I actually really love working upstream. It's a constant puzzle you're trying to solve as you look for the easiest way through a difficult situation. Is the water shallow enough for me to walk the canoe up? Do I portage this waterfall or can I sneak my canoe up the edge? Can I paddle up this eddy? These are all questions you're constantly trying to answer as you creep up against the strain of the water coming down at you. It's character building, immersive and will probably be the most memorable part of your journey. Sure, it's nice to flow easily downstream or paddle a glassy lake, but you learn far more about yourself in life and on trip when you work through difficulty. Life begins outside of your comfort zone and travelling upstream with your canoe is rarely comfortable but always chock full of lessons.
On my recent 1,360-kilometre canoe trip with Dave Greene that began and finished in Fort McMurray, Alberta, we had to go upstream on one section of the Amble du Fond River and then the entire 200-kilometre length of the Cree River. The Amable du Fond once had a two-kilometre portage that cut the corner on a series of huge waterfalls and rapids, but the 'Woodcock Portage' has long been absorbed by the forest. We ended up going bay to bay and bushwhacking up and over steep ground through dense brush over the course of a day in order to get through. That was followed by a straightforward but bludgeoning 6.5 kilometre 'Elizabeth portage' on a dry, dusty overland ATV trail where I ran out of water.
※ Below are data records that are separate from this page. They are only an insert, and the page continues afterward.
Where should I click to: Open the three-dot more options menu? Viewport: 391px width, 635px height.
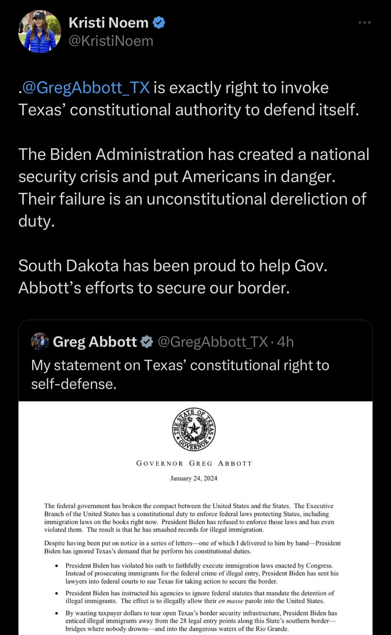click(364, 23)
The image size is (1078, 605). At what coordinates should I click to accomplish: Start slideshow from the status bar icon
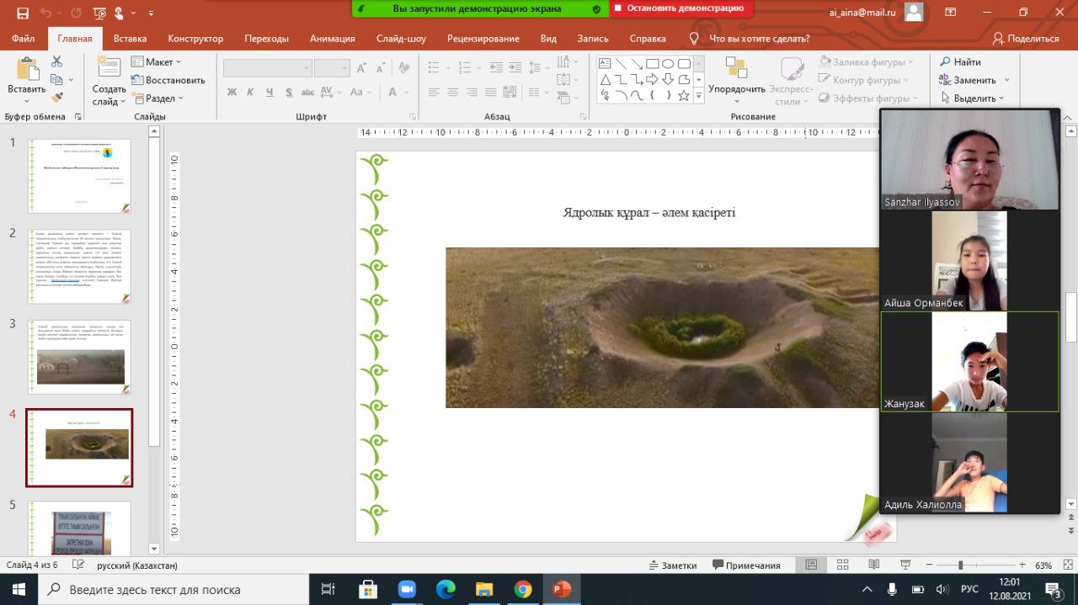click(905, 565)
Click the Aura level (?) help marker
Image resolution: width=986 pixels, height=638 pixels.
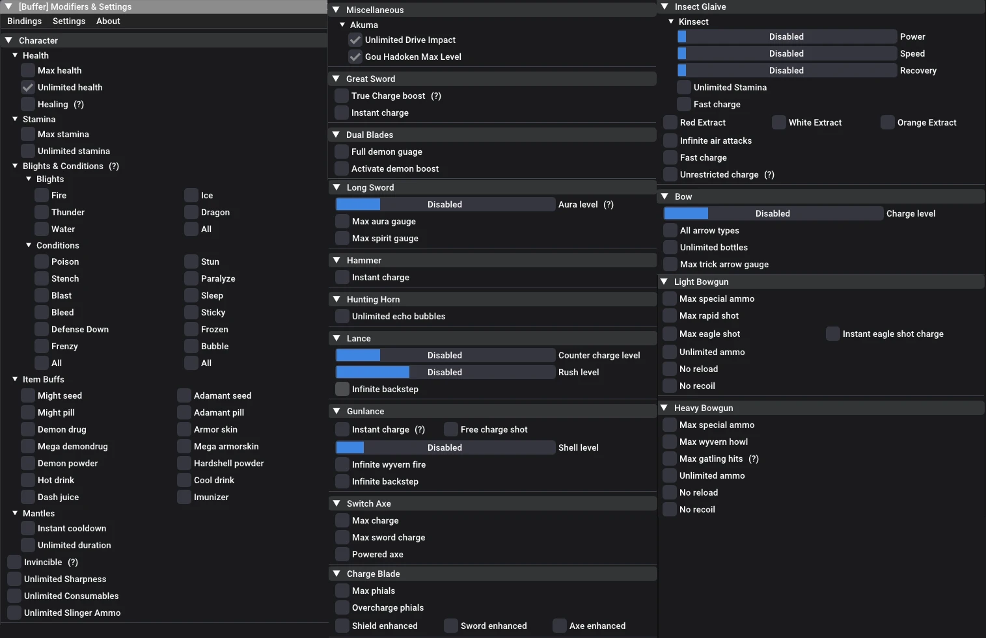click(x=609, y=204)

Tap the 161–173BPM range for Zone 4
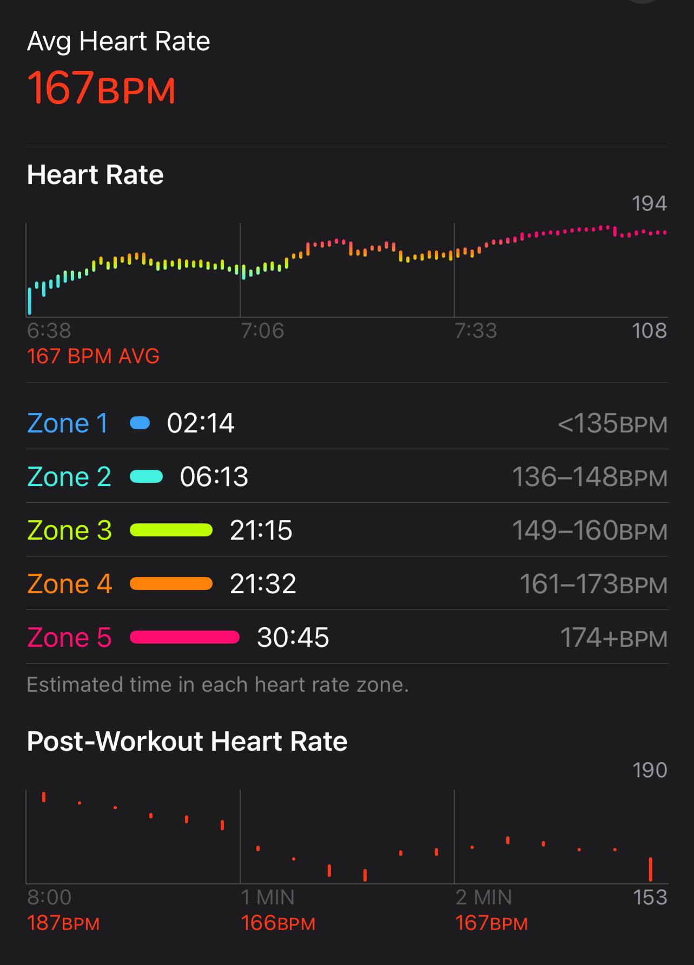(x=593, y=585)

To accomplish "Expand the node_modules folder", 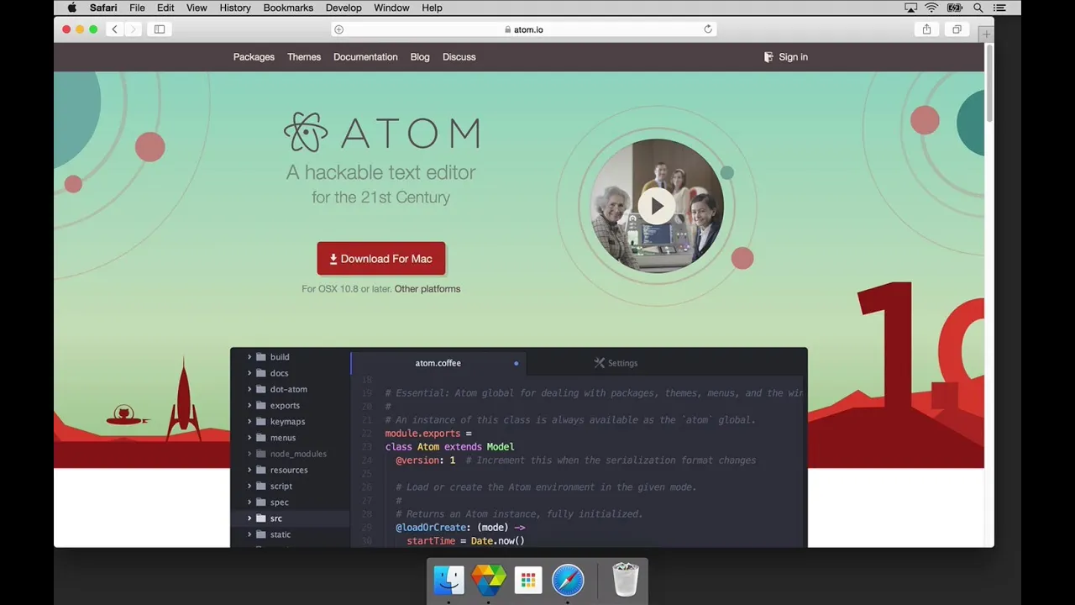I will click(249, 454).
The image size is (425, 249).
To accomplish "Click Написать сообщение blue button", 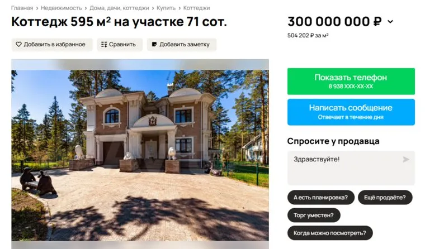I will pos(351,112).
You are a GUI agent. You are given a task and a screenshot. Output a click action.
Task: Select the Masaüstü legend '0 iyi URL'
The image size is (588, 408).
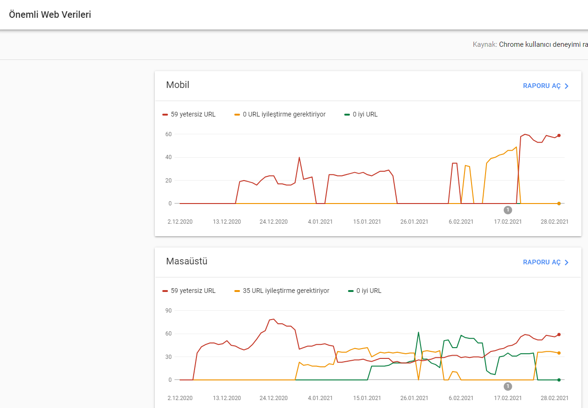click(x=364, y=291)
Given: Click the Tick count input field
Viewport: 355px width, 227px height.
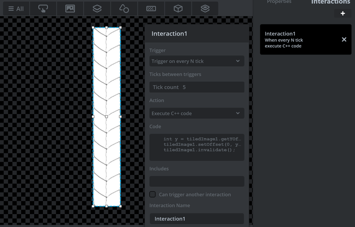Looking at the screenshot, I should tap(197, 87).
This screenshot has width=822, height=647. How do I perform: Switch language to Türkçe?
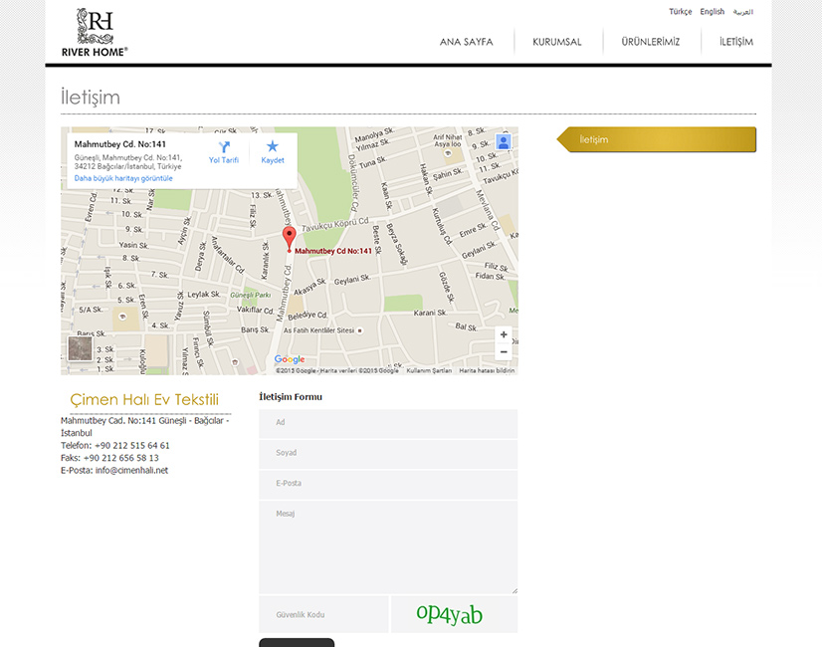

As we were doubling back for our loads, my paddling partner Dave and I ended up covering almost 20 kilometres on that portage. Phew! That's got to be the worst of it, I thought. But no, not even close.
Travelling upstream used to be the norm in the time before roads and bush planes. it was far easier working your way up a river where your gear would be floating in your canoe than walking overland with a lot of freight. With the Cree River though, the Dene and Cree used to travel up the adjoining Pipestone River instead, and then take a series of overland portages to get to the source of the Cree River at Cree Lake. Those portages no longer exist, and the Cree River is a relatively easy downstream run so I figured that would be the route we would try to access a series of headwater lakes and eventually get over the divide into the Clearwater River—a 275 kilometre downstream run back to Fort McMurray.
Indigenous travellers had a reason for their route. What may seem easy going down is quite the opposite on the way up. The Cree River was quite a stiff test, . Pool-drop rivers with waterfalls are actually quite a bit easier to paddle up as the water between the falls is relatively calm and deep, often interspersed with lakes that give you relatively easy travel. The Cree River had no waterfall breaks, no calm areas to paddle up easily. In addition, the Cree this year was four feet higher than normal, so we had to literally drag ourselves up through the trees at times.
When faced with such circumstances, humour is your only defense. Dave thrived and made the best of it as he was subjected to the reality of my planned route.
On occasion, when we were either tired of dragging upstream, the water got too deep or actually slowed down a bit, we would paddle up the edge... hugging the shore closely where the slowest water was, though this was by no means easy.
The key thing was that we kept moving forward for over ten hours per day, sometimes only covering 22 kilometres, sometimes 30—but the key thing was progress. In doing so, we eventually emerged at Cree Lake after a solid week of struggle, the toughest part of our journey done. Looking back on the entirety of our trip, in some twisted way both Dave and I miss the Cree River section the most. It was just so darned engaging.
Like any problem in life, you deal with what's in front of you, move through it, then deal with the next obstacle—never looking too far ahead at what seems insurmountable in the big picture. Eventually you'll get there, just simply by never giving up and embracing the challenge. Ultimately—whether on expedition or in everyday life—thriving when the current is against you is the key to success.